Extract each line of the records below that contains the string "options", and copy every such line in full.

# start of Material provided

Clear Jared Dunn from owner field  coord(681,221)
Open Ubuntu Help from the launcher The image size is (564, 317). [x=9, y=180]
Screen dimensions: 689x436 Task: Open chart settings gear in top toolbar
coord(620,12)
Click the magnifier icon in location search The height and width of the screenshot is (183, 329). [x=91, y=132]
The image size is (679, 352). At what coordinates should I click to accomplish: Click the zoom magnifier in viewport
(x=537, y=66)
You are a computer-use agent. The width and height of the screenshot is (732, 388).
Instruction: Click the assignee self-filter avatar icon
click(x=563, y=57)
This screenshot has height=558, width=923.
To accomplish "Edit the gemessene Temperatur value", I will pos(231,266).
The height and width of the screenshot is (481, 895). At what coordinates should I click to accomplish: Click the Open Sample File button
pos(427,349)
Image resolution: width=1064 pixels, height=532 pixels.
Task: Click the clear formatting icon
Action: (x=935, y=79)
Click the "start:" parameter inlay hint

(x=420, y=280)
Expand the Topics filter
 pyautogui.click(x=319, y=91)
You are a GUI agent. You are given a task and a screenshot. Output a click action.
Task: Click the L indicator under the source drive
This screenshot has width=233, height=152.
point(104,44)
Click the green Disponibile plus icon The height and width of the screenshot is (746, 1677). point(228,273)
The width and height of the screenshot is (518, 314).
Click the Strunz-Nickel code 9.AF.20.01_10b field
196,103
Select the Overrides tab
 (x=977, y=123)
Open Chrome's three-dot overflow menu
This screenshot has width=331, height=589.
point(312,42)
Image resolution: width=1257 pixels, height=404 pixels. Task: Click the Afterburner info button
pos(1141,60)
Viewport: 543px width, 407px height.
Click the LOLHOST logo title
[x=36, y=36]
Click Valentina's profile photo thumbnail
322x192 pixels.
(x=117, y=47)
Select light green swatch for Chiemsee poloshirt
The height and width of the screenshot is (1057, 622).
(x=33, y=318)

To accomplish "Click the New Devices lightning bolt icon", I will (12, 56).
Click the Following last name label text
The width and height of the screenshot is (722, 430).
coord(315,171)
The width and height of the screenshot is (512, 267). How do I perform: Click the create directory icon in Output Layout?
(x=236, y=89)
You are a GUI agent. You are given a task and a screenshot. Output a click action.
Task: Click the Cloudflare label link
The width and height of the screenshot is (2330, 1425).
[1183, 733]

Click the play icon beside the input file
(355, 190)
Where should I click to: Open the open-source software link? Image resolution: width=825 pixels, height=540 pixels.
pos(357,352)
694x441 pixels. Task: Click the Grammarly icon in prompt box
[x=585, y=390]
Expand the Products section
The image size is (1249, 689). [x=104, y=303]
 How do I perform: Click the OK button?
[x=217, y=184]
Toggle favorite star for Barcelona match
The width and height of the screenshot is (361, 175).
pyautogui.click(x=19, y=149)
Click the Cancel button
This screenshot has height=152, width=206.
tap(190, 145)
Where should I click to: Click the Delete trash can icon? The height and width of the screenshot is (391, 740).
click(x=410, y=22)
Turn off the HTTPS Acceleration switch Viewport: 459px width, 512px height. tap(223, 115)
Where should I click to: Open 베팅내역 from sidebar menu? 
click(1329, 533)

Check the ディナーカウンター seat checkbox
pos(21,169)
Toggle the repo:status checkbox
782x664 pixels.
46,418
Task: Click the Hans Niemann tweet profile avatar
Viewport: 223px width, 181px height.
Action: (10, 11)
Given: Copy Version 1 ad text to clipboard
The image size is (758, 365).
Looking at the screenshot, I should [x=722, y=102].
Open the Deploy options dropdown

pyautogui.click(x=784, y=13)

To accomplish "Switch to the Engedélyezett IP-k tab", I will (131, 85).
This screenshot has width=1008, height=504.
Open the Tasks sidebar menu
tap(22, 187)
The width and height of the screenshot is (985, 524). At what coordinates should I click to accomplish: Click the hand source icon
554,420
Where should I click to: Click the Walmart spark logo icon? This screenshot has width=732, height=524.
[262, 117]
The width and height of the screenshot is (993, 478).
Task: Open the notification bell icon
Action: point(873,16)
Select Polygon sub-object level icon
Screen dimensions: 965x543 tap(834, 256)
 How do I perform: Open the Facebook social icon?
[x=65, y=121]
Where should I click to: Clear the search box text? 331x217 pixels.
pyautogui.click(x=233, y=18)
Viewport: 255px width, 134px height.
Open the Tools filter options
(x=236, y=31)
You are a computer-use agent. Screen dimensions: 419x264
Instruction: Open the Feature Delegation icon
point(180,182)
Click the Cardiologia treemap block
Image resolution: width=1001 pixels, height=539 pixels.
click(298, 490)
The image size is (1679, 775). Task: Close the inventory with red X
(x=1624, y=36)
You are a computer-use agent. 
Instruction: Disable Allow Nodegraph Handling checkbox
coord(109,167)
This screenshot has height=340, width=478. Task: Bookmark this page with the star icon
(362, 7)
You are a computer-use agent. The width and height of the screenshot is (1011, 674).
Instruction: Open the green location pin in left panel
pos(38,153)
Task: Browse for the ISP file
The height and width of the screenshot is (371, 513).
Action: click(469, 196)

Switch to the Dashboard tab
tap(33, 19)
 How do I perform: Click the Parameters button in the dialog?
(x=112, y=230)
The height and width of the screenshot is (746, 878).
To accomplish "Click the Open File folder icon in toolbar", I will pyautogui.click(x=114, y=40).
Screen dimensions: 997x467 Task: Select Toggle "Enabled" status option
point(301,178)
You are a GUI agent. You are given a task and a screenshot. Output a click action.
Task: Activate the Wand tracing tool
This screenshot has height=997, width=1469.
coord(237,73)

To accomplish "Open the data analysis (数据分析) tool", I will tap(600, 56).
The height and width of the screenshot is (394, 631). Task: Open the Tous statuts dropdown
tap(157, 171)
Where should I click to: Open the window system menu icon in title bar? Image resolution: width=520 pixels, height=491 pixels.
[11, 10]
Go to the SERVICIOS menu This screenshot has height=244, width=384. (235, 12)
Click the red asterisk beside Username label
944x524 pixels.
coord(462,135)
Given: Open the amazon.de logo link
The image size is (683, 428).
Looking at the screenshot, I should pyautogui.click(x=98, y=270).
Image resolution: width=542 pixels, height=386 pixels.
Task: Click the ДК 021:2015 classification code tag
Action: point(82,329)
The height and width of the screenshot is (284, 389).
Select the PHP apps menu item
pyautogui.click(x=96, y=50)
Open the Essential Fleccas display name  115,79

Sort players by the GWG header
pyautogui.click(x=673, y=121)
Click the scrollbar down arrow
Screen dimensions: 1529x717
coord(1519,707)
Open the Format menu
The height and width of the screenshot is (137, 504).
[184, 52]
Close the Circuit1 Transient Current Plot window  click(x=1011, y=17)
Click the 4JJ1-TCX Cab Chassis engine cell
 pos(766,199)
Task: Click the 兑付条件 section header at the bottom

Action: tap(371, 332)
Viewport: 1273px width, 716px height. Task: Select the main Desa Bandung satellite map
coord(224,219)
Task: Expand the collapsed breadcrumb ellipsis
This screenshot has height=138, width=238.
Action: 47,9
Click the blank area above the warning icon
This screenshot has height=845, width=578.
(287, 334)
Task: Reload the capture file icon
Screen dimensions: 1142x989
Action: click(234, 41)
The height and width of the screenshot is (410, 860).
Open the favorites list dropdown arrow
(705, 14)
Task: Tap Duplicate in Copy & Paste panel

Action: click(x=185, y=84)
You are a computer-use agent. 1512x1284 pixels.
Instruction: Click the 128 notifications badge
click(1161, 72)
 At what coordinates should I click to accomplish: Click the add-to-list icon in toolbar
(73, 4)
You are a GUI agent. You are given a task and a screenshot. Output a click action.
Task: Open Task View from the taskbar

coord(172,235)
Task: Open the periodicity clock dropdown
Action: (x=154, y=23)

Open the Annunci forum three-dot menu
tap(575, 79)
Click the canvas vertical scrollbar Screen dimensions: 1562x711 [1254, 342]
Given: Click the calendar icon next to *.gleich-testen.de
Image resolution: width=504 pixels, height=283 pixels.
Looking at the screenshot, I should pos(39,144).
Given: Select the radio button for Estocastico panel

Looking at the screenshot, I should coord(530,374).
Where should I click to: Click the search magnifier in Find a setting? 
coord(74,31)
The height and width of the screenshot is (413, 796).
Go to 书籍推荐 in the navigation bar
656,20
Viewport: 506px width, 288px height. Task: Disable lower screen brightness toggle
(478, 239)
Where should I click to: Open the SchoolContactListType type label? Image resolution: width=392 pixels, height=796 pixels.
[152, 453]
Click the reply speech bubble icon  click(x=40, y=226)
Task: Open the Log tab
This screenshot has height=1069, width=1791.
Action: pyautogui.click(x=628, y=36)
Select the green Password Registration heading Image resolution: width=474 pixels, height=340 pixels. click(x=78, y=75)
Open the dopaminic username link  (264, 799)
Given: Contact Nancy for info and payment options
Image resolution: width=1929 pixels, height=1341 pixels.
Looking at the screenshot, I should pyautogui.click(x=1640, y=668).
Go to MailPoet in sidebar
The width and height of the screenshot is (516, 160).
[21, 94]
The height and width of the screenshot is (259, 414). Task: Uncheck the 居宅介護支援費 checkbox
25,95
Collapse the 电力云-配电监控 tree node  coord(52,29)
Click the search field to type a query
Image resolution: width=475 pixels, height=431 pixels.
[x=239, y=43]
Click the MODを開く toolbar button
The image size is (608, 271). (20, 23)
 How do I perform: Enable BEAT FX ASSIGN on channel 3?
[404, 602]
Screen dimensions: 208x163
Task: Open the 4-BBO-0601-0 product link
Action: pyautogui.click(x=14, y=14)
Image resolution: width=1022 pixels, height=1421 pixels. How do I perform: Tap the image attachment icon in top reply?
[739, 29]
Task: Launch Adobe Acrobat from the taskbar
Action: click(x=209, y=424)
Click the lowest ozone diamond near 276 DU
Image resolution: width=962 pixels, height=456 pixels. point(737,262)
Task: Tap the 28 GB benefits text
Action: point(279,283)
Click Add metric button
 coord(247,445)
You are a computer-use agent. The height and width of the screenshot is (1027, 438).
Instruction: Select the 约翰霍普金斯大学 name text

# end of Material provided

Exercise result =>
Open the Deploy options dropdown
Open the Tools filter options
Given: Contact Nancy for info and payment options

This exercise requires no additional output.